Mandy Newham-Cobb illustration
Extending a crepe myrtle branch
The last crepe myrtle branch drops as I turn into the driveway. Through the windshield I lock eyes with a guy guiltily grasping loppers and hold him fixed in my glare. Getting out, I pick my way around the limbs until I square off with the destruction. A chill wind rushes and blusters.
Three crepe myrtles create an informal, but necessary, border between my driveway and the neighbors’ yard. “Those are my trees,” I tell the stunned landscaper, clearly as surprised to see me as I am to see him. “Why are you cutting them?”
“That’s how they’re supposed to be pruned,” he defends himself.

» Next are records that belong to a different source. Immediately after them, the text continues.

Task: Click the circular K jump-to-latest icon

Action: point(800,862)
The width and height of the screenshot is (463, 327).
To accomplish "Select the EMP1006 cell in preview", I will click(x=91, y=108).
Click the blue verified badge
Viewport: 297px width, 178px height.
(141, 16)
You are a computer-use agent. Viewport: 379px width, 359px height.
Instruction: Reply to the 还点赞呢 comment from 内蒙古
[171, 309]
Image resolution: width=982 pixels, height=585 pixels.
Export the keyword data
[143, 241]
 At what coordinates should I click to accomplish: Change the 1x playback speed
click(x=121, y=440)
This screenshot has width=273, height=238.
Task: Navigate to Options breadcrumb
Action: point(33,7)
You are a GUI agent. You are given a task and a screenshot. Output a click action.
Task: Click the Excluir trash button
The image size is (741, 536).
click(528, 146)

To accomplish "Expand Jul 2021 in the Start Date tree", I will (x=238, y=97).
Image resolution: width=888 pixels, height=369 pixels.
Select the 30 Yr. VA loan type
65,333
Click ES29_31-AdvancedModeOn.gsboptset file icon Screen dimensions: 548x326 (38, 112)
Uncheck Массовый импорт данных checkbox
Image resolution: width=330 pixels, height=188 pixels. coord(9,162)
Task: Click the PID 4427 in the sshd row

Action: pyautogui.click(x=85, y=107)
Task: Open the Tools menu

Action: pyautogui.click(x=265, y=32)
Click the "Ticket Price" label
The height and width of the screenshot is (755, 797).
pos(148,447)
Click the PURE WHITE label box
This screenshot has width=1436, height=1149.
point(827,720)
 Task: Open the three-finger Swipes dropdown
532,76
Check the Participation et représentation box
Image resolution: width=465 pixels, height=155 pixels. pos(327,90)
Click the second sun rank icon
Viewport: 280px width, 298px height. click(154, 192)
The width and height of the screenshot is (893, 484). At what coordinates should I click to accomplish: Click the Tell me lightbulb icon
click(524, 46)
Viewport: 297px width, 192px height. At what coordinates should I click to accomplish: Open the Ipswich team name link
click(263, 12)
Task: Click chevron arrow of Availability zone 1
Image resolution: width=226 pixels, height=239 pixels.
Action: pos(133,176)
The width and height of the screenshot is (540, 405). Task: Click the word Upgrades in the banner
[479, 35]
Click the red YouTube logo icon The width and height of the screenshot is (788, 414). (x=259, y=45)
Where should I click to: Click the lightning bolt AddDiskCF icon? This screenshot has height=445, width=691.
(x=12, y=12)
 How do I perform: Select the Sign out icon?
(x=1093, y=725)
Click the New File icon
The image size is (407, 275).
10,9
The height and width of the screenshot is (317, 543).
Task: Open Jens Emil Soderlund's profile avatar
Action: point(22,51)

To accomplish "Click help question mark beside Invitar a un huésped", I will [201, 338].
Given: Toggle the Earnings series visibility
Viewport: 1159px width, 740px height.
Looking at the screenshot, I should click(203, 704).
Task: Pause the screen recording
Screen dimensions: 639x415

Though I live within the city limits now, two blocks west of Main, I grew up on a farm. We raised horses and goats and cows and ducks and chickens and pigs and cats and dogs and geese and a donkey named Delilah. Our long gravel driveway unraveled itself from the road, up the hill between the fences. When it arrived at our country house, it split around a cluster of unkempt crepe myrtle trees. Many childhood hours were wiled away peeling the papery bark, climbing on spindly trunks and squeezing buds between my fingers to prematurely burst them into bloom.
I don’t want my crepe myrtles pruned correctly, or at all. “Who told you to do this?”
Sheepishly clutching his sheers and backing into the neighbors’ yard, he croaks, “Miss Estelle.”
When my husband and I and our four children, ages 1, 3, 5 and 7 at the time, moved in next door to Miss Estelle and her husband, Mr. Henry, we changed the face of the picturesque street. On move-in day, our boys bounded into their yard, stripped naked and ran in their sprinklers. Until we settled here, residents on Lee Street hadn’t seen a real live child in a front yard in 20 years. They’ve yet to recover from the shock.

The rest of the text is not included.